Trade talks between the US and the UK are progressing, particularly concerning tariff quotas for steel and vehicles. Despite this, the timeline for reaching a final agreement remains unclear.
Mixed messages from President Trump and Treasury Secretary Scott Bessent have added uncertainty. Bessent is hopeful, but Trump indicates that finalising the deal might take weeks.
Constructive Yet Unclear Negotiations
UK officials find the talks constructive yet hesitate to set a deadline. The negotiations involve issues like Britain’s digital services tax and US access to the UK’s agricultural market. The UK maintains its food safety standards, restricting US meat imports.
The urgency is increasing as a 90-day pause on retaliatory tariffs will end in early July.
What this all means, in straightforward terms, is that discussions between two of the world’s largest economies are progressing with some areas of agreement now taking form, particularly around steel and automotive exports. These talks have moved along, but there’s still no certainty on when a handshake will happen. The initial optimism has become more impatient tension, as the longer this drags on, the more pressure builds—from both the political timetable and a ticking tariff deadline.
Now, Bessent seems upbeat about the forward motion of the talks. That suggests the Treasury is either seeing signs of progress under the surface or attempting to keep markets calm. On the other hand, Trump’s remarks blunt that optimism. They reinforce just how much unpredictability still hangs over this process. That contradiction isn’t just noise. It’s important. It reflects indecision or divergence at the highest level, and it’s precisely this unreliability that destabilises shorter-term positioning.
Timing and Strategic Adjustments
From our side of the table, the tone has remained largely cooperative. Negotiators see signs of constructive dialogue, but they’re clearly holding back from promising anything too soon. They’re also dealing with UK priorities that haven’t softened—importantly, the maintenance of food safety measures and guardrails on certain categories of agriculture. That alone limits the scope of what can be traded away in return. The digital tax question, which continues to irritate across the Atlantic, also remains unresolved. At the moment, there’s little sign this issue will go away without tension.

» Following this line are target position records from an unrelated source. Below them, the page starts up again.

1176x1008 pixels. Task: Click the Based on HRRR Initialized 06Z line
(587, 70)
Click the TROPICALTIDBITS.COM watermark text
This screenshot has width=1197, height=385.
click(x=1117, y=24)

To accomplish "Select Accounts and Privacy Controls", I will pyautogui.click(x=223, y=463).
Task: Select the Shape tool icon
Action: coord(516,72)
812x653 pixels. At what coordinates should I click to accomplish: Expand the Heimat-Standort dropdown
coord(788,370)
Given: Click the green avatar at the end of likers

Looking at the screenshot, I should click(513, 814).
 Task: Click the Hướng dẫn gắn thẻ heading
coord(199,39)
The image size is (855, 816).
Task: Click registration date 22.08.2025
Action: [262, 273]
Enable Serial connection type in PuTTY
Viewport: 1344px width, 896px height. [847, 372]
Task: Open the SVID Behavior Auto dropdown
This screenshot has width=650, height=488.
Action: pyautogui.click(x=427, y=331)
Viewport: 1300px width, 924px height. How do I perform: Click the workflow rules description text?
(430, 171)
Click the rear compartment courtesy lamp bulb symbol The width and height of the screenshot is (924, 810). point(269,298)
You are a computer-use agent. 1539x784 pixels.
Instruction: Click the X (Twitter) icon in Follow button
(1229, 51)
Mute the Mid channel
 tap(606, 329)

What matters now is the timing. The 90-day hold on retaliatory measures expires in early July. That puts a timer on exposure. If no agreement is struck—or at least visible progress shown—then duties could return quickly, especially around steel and cars. That, in turn, would affect margins and pricing almost straight away.
Watching the margins tighten and seeing the expiry date creep closer forces our hand a bit—that delay might push some portfolios to hedge more aggressively. The likelihood of longer talks shouldn’t be ignored. More than anything, short-duration strategies probably need updating. Volatility is likely to reappear, slowly at first, potentially spinning tighter within a few weeks. We’ve already seen basis widen on spread products linked to transatlantic export categories, and there’s little reason to think that will pause without a breakthrough headline.
If one side moves to reintroduce levies once the standstill ends, counterparties will react, and correlations will shift accordingly. We’ve modeled a couple of those paths already, and even mild reactions bring pricing dislocations in sensitive derivative sectors—mostly those with exposure to industrial inputs or transport. Length on those should be monitored and positions assessed again at weekly intervals until clarity appears.
So, it makes sense now to evaluate positions that lean on assumptions of a smooth negotiation. Even if agreements ultimately land, we might have days if not weeks of elevated churn. That churn could reset implieds across several risk models. Better to be slightly early on risk realignment here than cornered into reacting as spreads blow out. Longer gamma plays may see shallow but more durable movements once the July clock hits zero.
That’s the shape of what’s next. We adjust in anticipation, not out of guesswork, but informed readiness.